- [REQUIRED WORK]: Return every line below exactly, without dropping any.
(STUDY MATERIAL Opens)
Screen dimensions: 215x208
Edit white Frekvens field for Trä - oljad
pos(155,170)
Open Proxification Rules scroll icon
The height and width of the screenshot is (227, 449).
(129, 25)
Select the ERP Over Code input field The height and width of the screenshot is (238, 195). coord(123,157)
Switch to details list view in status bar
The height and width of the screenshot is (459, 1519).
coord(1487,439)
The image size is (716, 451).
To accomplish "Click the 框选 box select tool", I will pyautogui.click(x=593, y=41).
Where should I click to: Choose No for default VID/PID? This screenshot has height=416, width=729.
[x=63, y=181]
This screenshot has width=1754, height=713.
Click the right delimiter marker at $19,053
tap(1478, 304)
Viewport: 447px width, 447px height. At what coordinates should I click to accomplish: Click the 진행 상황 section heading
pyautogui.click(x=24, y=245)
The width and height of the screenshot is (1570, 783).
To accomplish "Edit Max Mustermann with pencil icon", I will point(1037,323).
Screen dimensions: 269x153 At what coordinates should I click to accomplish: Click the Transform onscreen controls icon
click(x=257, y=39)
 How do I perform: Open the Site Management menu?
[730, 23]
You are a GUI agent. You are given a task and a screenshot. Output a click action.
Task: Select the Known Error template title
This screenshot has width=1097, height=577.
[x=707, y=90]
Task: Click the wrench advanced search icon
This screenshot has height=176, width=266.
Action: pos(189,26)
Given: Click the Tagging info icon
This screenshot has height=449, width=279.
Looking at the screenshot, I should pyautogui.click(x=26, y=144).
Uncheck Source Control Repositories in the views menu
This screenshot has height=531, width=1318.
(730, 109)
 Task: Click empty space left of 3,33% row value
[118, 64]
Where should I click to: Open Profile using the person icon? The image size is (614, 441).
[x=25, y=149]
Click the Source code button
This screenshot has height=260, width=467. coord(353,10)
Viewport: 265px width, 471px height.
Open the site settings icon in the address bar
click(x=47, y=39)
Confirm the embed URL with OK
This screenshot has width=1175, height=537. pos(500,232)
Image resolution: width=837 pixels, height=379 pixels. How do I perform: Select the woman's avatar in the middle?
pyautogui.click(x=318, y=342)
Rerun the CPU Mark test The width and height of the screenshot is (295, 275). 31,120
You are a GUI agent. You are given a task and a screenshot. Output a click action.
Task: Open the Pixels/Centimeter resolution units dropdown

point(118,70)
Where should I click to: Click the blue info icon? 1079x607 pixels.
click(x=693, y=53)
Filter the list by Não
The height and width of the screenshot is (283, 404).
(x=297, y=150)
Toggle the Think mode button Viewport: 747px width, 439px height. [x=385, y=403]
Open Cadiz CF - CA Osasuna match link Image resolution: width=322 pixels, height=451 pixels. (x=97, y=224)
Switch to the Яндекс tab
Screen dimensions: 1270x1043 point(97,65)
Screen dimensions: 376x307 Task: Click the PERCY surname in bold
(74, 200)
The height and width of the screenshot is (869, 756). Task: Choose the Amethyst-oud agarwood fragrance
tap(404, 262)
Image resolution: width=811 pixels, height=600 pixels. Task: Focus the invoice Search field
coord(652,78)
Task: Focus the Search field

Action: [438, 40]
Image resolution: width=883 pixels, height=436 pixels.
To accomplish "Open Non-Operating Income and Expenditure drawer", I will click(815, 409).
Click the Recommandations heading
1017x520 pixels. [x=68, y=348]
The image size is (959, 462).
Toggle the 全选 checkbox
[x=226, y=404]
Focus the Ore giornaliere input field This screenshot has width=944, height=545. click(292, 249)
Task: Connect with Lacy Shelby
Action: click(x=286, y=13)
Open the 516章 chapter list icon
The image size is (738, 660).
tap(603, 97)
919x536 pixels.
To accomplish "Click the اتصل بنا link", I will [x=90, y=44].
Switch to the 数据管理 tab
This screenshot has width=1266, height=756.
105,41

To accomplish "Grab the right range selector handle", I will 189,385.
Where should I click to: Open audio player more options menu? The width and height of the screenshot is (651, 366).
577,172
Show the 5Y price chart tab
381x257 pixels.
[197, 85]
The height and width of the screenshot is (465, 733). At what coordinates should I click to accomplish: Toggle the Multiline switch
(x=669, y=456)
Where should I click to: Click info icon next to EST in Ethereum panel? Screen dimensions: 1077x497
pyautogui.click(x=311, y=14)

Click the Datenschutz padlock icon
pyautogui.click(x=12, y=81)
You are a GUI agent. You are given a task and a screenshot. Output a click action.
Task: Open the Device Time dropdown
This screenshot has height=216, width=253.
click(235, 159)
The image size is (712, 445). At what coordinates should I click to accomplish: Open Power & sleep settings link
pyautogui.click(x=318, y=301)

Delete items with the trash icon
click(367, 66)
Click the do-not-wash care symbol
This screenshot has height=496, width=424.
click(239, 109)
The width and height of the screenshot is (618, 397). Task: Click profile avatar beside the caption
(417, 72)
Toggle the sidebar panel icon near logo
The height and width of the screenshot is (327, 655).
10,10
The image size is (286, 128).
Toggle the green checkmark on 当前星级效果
(STUDY MATERIAL Closes)
- [OUTPUT FOR THIS TASK]:
Screen dimensions: 215x208
Edit white Frekvens field for Trä - oljad
pos(155,170)
Open Proxification Rules scroll icon
The height and width of the screenshot is (227, 449).
(129, 25)
Select the ERP Over Code input field The height and width of the screenshot is (238, 195). coord(123,157)
Switch to details list view in status bar
The height and width of the screenshot is (459, 1519).
coord(1487,439)
The image size is (716, 451).
To accomplish "Click the 框选 box select tool", I will pyautogui.click(x=593, y=41).
Where should I click to: Choose No for default VID/PID? This screenshot has height=416, width=729.
[x=63, y=181]
This screenshot has width=1754, height=713.
Click the right delimiter marker at $19,053
tap(1478, 304)
Viewport: 447px width, 447px height. At what coordinates should I click to accomplish: Click the 진행 상황 section heading
pyautogui.click(x=24, y=245)
The width and height of the screenshot is (1570, 783).
To accomplish "Edit Max Mustermann with pencil icon", I will point(1037,323).
Screen dimensions: 269x153 At what coordinates should I click to accomplish: Click the Transform onscreen controls icon
click(x=257, y=39)
 How do I perform: Open the Site Management menu?
[730, 23]
You are a GUI agent. You are given a task and a screenshot. Output a click action.
Task: Select the Known Error template title
This screenshot has width=1097, height=577.
[x=707, y=90]
Task: Click the wrench advanced search icon
This screenshot has height=176, width=266.
Action: pos(189,26)
Given: Click the Tagging info icon
This screenshot has height=449, width=279.
Looking at the screenshot, I should pyautogui.click(x=26, y=144).
Uncheck Source Control Repositories in the views menu
This screenshot has height=531, width=1318.
(730, 109)
 Task: Click empty space left of 3,33% row value
[118, 64]
Where should I click to: Open Profile using the person icon? The image size is (614, 441).
[x=25, y=149]
Click the Source code button
This screenshot has height=260, width=467. coord(353,10)
Viewport: 265px width, 471px height.
Open the site settings icon in the address bar
click(x=47, y=39)
Confirm the embed URL with OK
This screenshot has width=1175, height=537. pos(500,232)
Image resolution: width=837 pixels, height=379 pixels. How do I perform: Select the woman's avatar in the middle?
pyautogui.click(x=318, y=342)
Rerun the CPU Mark test The width and height of the screenshot is (295, 275). 31,120
You are a GUI agent. You are given a task and a screenshot. Output a click action.
Task: Open the Pixels/Centimeter resolution units dropdown

point(118,70)
Where should I click to: Click the blue info icon? 1079x607 pixels.
click(x=693, y=53)
Filter the list by Não
The height and width of the screenshot is (283, 404).
(x=297, y=150)
Toggle the Think mode button Viewport: 747px width, 439px height. [x=385, y=403]
Open Cadiz CF - CA Osasuna match link Image resolution: width=322 pixels, height=451 pixels. (x=97, y=224)
Switch to the Яндекс tab
Screen dimensions: 1270x1043 point(97,65)
Screen dimensions: 376x307 Task: Click the PERCY surname in bold
(74, 200)
The height and width of the screenshot is (869, 756). Task: Choose the Amethyst-oud agarwood fragrance
tap(404, 262)
Image resolution: width=811 pixels, height=600 pixels. Task: Focus the invoice Search field
coord(652,78)
Task: Focus the Search field

Action: [438, 40]
Image resolution: width=883 pixels, height=436 pixels.
To accomplish "Open Non-Operating Income and Expenditure drawer", I will click(815, 409).
Click the Recommandations heading
1017x520 pixels. [x=68, y=348]
The image size is (959, 462).
Toggle the 全选 checkbox
[x=226, y=404]
Focus the Ore giornaliere input field This screenshot has width=944, height=545. click(292, 249)
Task: Connect with Lacy Shelby
Action: click(x=286, y=13)
Open the 516章 chapter list icon
The image size is (738, 660).
tap(603, 97)
919x536 pixels.
To accomplish "Click the اتصل بنا link", I will [x=90, y=44].
Switch to the 数据管理 tab
This screenshot has width=1266, height=756.
105,41

To accomplish "Grab the right range selector handle", I will 189,385.
Where should I click to: Open audio player more options menu? The width and height of the screenshot is (651, 366).
577,172
Show the 5Y price chart tab
381x257 pixels.
[197, 85]
The height and width of the screenshot is (465, 733). At what coordinates should I click to accomplish: Toggle the Multiline switch
(x=669, y=456)
Where should I click to: Click info icon next to EST in Ethereum panel? Screen dimensions: 1077x497
pyautogui.click(x=311, y=14)

Click the Datenschutz padlock icon
pyautogui.click(x=12, y=81)
You are a GUI agent. You are given a task and a screenshot. Output a click action.
Task: Open the Device Time dropdown
This screenshot has height=216, width=253.
click(235, 159)
The image size is (712, 445). At what coordinates should I click to accomplish: Open Power & sleep settings link
pyautogui.click(x=318, y=301)

Delete items with the trash icon
click(367, 66)
Click the do-not-wash care symbol
This screenshot has height=496, width=424.
click(239, 109)
The width and height of the screenshot is (618, 397). Task: Click profile avatar beside the caption
(417, 72)
Toggle the sidebar panel icon near logo
The height and width of the screenshot is (327, 655).
10,10
The image size is (286, 128).
Toggle the green checkmark on 当前星级效果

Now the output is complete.